I think the industry as a whole learned the importance of celebrating successes, and today nearly every organization that prides itself on its company culture has some way of demonstrating appreciation for good work. However, on the flip side, one thing that companies can still learn from Netflix is their approach to failures. At Netflix failures are not brushed under the rug, they are analyzed, to be able to learn from each experience in order for the organization to grow and evolve, and not make the same mistakes twice.
When you migrate to microservices you are going to have A LOT of failures at first, and if you don’t take the opportunity to learn from these, you will be destined to repeat the same mistakes. In the spirit of this pillar at Netflix, in a landscape of many partial successes and common failures — it is important to be self-aware and have the sensitivity to learn from these failures to figure out the root cause, and ultimately how to fix it, so it doesn’t repeat itself.
With monolithic architecture, it is very easy to have control, as there is only one service and everyone for the most part understands what is happening in their domain and aligns themselves to the practices in place. With microservices engineering management simply cannot understand everything that is happening in the system as a whole, and each team needs to have a high degree of autonomy. That’s why transparency is extremely important coupled with providing a lot of context around what is happening, when it comes to being able to make decisions in this fast-moving engineering environment.
With microservices, it is impossible to micromanage and therefore you have to provide the general vision and direction and trust that your teams will align to these shared goals. Netflix understood how to do this really well, and this instilled a bottom-up joint purpose that fueled much of their success.

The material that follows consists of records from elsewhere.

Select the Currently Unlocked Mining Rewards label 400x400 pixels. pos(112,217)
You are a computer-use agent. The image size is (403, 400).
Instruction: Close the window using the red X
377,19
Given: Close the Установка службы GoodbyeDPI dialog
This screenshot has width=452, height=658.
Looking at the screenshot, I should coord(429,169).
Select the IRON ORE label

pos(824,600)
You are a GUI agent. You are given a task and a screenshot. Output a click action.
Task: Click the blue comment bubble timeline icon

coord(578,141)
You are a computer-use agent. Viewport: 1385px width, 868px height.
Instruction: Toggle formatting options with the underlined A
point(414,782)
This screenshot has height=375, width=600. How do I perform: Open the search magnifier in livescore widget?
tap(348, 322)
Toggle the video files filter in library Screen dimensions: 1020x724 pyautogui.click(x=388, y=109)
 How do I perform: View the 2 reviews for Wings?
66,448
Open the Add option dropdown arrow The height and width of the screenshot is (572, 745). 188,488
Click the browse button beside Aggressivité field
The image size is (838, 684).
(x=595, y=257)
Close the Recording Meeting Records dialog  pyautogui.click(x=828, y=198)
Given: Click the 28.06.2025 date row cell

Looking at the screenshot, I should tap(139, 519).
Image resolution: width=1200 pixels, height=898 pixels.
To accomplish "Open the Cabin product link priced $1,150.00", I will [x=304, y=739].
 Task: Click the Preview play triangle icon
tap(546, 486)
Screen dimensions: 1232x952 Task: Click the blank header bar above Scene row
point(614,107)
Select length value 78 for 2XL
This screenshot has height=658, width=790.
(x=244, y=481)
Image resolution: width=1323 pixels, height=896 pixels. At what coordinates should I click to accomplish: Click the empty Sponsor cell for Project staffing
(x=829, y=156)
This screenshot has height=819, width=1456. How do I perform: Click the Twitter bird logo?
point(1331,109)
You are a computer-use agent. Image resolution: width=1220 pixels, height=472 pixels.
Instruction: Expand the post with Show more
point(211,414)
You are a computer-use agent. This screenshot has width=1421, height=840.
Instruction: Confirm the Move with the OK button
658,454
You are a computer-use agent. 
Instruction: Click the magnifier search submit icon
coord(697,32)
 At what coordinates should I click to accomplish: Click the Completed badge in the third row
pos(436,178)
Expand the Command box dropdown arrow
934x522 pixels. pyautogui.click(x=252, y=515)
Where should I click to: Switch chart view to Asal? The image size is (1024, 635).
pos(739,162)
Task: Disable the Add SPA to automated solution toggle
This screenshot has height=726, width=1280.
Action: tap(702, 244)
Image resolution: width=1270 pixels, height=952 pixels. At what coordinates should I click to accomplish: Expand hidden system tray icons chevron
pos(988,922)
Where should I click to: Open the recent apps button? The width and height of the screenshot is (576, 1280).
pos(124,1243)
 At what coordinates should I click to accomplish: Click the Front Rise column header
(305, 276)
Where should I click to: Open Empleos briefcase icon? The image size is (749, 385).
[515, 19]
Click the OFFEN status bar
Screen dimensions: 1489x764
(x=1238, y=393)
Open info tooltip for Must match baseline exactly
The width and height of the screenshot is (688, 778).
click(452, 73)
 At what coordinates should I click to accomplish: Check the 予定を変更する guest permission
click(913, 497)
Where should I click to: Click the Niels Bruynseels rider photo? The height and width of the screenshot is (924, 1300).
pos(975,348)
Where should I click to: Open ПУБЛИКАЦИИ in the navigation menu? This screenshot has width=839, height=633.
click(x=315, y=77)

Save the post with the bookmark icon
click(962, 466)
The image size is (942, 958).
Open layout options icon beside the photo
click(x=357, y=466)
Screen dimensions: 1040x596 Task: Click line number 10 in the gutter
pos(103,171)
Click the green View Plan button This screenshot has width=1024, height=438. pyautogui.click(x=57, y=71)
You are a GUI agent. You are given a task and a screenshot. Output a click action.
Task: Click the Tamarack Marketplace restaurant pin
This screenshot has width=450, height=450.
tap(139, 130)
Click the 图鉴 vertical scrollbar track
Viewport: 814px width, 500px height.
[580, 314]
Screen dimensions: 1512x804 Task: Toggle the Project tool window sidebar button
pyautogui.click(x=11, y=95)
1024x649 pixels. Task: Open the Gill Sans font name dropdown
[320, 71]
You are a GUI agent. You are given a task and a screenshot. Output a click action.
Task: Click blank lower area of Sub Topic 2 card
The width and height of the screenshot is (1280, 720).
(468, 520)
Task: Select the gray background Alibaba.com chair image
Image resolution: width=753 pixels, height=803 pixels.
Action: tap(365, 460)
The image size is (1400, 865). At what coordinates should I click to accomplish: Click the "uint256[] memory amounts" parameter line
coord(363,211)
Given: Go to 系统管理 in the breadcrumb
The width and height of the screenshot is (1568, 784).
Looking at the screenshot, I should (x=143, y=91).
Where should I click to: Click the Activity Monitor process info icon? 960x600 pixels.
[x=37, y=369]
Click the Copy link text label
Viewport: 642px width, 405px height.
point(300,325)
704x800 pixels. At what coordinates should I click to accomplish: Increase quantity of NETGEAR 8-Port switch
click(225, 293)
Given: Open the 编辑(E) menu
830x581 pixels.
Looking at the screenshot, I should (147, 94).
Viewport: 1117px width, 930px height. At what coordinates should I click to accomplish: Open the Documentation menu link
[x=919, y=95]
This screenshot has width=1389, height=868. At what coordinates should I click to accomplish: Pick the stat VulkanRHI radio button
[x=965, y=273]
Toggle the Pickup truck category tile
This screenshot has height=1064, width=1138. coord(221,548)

So basically to wrap it up, microservices has proven to be a very powerful architecture to power modern, complex business, but you need to remember that to achieve success with technical architecture, it is no less important to “engineer your culture” (yet another great Netflix mantra). You need to have a good understanding of the culture you need to have in place to support distributed, advanced microservices architecture and for everything to ultimately work as expected. Having the technology without the culture will just result in many unhappy and overworked engineers.
Great culture without modern engineering and architecture practices results in frustration in the inability to move at the desired velocity and deliver services as rapidly as engineers would like. Advanced architecture without the culture sets you up for failure, as you will not be able to capitalize on the benefits of microservices. So if you put in the effort to craft a truly great culture from the ground up, this will be foundational in enabling your people to thrive.
So eventually when we build great culture alongside an excellent product, this will drive those who are together with us in our purpose to get creative, and will repay us generously in both innovation and business.